= Supplied information =
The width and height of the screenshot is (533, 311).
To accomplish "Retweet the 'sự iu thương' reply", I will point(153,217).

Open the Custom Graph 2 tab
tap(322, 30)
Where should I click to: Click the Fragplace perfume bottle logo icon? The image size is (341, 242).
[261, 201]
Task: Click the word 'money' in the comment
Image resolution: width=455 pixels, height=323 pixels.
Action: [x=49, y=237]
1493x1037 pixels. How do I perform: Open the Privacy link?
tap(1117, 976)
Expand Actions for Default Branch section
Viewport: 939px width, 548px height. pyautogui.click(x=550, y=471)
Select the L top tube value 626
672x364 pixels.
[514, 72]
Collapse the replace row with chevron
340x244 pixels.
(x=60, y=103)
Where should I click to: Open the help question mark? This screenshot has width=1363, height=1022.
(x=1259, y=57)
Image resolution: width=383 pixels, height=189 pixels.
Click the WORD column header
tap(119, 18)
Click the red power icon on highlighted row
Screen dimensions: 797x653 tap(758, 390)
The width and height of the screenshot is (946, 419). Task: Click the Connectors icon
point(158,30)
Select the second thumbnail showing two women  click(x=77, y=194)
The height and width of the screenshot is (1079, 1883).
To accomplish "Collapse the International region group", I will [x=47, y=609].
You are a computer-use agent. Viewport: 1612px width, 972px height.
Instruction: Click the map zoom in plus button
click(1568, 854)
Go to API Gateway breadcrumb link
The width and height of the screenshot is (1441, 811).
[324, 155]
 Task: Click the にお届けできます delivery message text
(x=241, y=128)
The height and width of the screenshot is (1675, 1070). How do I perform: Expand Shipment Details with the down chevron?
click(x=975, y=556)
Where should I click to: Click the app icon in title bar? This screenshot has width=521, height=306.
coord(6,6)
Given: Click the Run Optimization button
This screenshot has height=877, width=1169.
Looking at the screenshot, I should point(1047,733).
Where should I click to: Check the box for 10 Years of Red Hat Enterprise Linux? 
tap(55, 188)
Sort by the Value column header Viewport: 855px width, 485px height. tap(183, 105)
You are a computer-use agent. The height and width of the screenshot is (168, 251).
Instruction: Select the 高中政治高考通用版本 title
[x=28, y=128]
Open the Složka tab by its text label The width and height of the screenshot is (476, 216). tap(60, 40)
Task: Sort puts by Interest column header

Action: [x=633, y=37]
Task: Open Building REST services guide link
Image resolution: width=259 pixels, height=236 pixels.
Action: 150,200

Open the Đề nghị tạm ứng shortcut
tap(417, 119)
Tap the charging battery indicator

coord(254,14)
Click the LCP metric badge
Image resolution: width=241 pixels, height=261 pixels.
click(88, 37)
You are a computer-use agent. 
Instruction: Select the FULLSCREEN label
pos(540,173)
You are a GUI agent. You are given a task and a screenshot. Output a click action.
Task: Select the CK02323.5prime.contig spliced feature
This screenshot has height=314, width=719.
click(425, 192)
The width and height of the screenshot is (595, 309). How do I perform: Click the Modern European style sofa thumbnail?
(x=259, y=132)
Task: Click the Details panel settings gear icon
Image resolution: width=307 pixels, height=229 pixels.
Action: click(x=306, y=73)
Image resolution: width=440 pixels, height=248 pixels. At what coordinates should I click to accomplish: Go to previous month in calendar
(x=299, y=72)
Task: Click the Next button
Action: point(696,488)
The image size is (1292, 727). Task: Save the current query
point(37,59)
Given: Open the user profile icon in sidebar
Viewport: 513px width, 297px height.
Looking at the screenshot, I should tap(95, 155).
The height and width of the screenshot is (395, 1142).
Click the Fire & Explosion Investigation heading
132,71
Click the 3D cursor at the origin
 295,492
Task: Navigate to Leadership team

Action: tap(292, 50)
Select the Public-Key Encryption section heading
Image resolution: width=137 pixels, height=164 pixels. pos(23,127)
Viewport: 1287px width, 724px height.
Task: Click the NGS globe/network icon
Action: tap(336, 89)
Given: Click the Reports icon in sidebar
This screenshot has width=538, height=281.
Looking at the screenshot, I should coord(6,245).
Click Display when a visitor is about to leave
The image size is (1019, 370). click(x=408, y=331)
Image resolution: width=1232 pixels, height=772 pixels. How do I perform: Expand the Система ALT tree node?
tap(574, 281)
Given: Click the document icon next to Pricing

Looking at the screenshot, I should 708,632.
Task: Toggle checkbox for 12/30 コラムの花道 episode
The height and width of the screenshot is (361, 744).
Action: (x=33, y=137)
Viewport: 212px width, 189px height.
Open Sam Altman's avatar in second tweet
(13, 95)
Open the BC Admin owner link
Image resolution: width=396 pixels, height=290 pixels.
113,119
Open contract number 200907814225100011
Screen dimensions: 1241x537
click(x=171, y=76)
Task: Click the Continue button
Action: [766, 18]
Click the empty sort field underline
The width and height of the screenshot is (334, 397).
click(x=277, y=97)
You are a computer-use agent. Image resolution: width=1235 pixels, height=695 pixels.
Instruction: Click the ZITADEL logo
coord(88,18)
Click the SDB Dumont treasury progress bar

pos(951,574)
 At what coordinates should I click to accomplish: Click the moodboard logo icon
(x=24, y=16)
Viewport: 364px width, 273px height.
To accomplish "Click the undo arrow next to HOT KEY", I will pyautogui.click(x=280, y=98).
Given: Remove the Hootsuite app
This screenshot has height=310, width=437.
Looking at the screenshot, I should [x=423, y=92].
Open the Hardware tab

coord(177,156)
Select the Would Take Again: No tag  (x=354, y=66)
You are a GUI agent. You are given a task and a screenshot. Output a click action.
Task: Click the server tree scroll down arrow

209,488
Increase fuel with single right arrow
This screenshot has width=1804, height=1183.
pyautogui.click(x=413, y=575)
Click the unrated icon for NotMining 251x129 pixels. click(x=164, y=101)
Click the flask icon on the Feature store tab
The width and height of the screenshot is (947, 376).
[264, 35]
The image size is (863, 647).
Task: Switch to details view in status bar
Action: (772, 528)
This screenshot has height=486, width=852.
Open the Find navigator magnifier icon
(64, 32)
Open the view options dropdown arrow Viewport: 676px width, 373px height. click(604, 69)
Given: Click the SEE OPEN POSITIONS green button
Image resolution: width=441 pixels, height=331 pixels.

= What the exercise asks =
Locate every row above that contains the word "title" and copy each of those rows in full.

= Task output =
Where should I click to: Click the app icon in title bar? This screenshot has width=521, height=306.
Instruction: Select the 高中政治高考通用版本 title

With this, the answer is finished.